20 HEALTHY ROBUSTA CHERRY IMG 0850

Healthy robusta tree with cherries. Photo by Armin Hari.

The robusta catalog was generated through collaborative sourcing of data about varieties from breeders and other experts, including the Central Coffee Research Institute (CCRI), the Indonesian Coffee and Cocoa Research Institute (ICCRI), the Brazilian Agricultural Research Corporation (EMBRAPA), the National Coffee Research Institute of Uganda (NaCORI-Uganda), the Western Highlands Agroforestry Science Institute (WASI), and Nestlé’s Research Center. The varieties in the robusta catalog were selected for inclusion because of their economic, historical, cultural, or genetic importance. Even so, significant gaps in data for many Robusta varieties remain. The genetic diversity of robusta coffee is also much larger than that of arabica, and it is only just beginning to be explored by breeders and the industry at large. The catalog, therefore, does not aim to represent an exhaustive list of all coffee varieties in existence.
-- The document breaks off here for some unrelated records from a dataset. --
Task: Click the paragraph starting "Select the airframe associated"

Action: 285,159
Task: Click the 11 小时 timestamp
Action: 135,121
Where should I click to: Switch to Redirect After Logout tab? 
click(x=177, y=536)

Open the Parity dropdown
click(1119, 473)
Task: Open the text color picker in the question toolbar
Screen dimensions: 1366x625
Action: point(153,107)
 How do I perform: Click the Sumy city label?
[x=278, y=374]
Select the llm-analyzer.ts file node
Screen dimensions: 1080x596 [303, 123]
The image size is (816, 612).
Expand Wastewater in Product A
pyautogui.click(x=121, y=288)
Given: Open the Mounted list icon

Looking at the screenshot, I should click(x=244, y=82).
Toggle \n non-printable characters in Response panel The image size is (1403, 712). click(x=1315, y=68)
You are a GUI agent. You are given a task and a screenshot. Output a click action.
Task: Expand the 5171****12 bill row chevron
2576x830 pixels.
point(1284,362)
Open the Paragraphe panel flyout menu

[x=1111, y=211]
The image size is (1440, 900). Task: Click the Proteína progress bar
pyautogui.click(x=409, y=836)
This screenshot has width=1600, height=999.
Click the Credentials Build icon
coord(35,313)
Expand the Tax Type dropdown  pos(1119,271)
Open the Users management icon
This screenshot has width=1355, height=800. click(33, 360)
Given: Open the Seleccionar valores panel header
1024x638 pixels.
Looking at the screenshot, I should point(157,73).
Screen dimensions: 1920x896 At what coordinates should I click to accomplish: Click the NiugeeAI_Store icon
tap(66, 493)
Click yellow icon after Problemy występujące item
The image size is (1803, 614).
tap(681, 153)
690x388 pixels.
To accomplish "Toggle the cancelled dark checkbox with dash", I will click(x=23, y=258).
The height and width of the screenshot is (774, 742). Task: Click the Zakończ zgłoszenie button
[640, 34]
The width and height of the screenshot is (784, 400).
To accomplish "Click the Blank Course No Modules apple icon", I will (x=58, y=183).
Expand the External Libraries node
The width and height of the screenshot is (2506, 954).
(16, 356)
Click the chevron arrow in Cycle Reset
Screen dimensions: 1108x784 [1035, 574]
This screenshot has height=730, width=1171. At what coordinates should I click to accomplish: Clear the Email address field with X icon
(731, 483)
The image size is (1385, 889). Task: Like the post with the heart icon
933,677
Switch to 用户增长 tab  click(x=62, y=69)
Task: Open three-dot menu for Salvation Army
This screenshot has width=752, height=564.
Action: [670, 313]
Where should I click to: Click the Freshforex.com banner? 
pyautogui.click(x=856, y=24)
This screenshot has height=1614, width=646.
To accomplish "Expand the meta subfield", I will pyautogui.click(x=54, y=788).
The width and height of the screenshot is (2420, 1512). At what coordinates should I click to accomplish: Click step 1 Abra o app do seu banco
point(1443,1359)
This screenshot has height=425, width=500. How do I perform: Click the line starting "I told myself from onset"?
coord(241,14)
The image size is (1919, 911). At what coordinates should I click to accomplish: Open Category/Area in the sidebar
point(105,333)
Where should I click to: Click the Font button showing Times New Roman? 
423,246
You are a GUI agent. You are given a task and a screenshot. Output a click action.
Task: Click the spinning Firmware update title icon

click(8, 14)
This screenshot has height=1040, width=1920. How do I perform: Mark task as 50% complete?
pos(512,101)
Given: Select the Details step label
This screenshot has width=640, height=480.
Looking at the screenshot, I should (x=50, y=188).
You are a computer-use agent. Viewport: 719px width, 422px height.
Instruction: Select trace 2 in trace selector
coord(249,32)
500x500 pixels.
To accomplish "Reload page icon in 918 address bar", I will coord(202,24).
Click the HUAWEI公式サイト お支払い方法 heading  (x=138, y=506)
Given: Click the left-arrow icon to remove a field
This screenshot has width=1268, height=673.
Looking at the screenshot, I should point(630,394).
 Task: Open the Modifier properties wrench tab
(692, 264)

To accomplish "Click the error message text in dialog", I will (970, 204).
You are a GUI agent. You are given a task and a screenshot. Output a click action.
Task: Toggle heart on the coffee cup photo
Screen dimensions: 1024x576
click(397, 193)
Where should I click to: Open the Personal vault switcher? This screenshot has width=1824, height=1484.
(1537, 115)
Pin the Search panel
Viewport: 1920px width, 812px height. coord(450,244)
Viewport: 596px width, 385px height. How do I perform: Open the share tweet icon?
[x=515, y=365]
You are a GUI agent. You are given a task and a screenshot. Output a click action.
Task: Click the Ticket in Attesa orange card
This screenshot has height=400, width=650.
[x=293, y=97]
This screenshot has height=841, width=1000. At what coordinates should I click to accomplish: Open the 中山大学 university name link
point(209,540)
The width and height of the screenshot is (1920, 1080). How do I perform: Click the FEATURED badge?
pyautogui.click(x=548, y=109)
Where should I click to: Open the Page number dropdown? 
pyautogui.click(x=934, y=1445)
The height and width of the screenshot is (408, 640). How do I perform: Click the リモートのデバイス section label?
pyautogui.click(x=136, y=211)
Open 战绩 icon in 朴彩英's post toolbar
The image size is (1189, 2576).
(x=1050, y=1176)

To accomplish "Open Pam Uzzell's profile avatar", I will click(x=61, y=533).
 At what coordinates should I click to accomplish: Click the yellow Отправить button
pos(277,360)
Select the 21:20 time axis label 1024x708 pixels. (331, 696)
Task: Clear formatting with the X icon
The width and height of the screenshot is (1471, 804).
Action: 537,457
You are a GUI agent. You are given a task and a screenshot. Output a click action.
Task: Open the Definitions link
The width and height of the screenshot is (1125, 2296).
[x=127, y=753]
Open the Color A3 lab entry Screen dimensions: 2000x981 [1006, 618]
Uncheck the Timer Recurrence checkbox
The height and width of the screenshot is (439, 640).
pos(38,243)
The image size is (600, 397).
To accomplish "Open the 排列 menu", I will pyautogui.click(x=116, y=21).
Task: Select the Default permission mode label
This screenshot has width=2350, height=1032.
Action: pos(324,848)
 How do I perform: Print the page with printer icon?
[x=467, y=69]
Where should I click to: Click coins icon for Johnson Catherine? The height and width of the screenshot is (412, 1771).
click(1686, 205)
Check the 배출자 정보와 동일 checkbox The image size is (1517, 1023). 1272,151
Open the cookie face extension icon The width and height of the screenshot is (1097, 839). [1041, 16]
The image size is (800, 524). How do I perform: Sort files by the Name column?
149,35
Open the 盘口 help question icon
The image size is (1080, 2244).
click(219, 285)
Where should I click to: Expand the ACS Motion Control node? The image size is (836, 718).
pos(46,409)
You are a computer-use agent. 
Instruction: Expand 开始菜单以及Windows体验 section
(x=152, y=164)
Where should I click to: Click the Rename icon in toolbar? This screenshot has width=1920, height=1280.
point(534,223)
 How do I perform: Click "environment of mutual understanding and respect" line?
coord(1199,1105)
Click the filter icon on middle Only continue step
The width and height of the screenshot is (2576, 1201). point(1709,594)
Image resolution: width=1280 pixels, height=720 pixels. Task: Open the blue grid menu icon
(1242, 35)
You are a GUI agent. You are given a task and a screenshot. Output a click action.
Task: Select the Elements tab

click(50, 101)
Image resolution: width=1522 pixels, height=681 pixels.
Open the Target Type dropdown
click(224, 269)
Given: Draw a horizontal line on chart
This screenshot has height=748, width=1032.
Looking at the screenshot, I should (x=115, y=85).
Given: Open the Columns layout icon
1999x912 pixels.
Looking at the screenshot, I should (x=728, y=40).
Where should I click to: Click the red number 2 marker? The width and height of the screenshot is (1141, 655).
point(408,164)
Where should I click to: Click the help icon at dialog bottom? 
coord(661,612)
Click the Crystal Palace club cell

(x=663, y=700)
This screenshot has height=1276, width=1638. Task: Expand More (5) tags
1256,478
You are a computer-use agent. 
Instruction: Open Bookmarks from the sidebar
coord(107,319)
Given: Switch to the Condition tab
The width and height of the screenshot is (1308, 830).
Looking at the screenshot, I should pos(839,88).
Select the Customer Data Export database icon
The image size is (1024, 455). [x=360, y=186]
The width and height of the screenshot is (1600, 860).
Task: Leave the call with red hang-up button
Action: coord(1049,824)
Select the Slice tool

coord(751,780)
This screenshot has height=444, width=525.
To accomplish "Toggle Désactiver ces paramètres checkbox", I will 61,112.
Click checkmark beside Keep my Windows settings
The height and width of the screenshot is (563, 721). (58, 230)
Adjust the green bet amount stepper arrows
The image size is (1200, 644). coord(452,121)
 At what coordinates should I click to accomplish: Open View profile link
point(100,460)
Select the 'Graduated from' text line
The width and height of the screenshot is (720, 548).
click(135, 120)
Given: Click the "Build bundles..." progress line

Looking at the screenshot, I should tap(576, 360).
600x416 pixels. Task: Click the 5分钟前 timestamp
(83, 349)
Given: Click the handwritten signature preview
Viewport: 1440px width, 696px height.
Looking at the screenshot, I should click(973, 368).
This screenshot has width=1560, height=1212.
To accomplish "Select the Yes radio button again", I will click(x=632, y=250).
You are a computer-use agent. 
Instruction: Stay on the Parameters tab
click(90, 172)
Alongside the detailed variety profiles, users can find a consolidated and peer-reviewed history of robusta as a species, which tracks it from its origins in central and western sub-Saharan Africa through its dispersal across Asia and Latin America to its cultivation today. In addition, the history provides a brief overview of the genetic diversity and conservation of robusta to provide readers the opportunity to better understand how well-differentiated the various populations of this species are.

Users of the robusta catalog can access it free of cost via an interactive component on WCR’s website or by downloading customizable and printable PDF files.

1See Figure 6 in “Enhancing Innovation in the Ugandan Agri-Food Sector : Robusta Coffee Planting Material & Tropical Fruit Processing” (Lybbert et al. 2018), accessible here.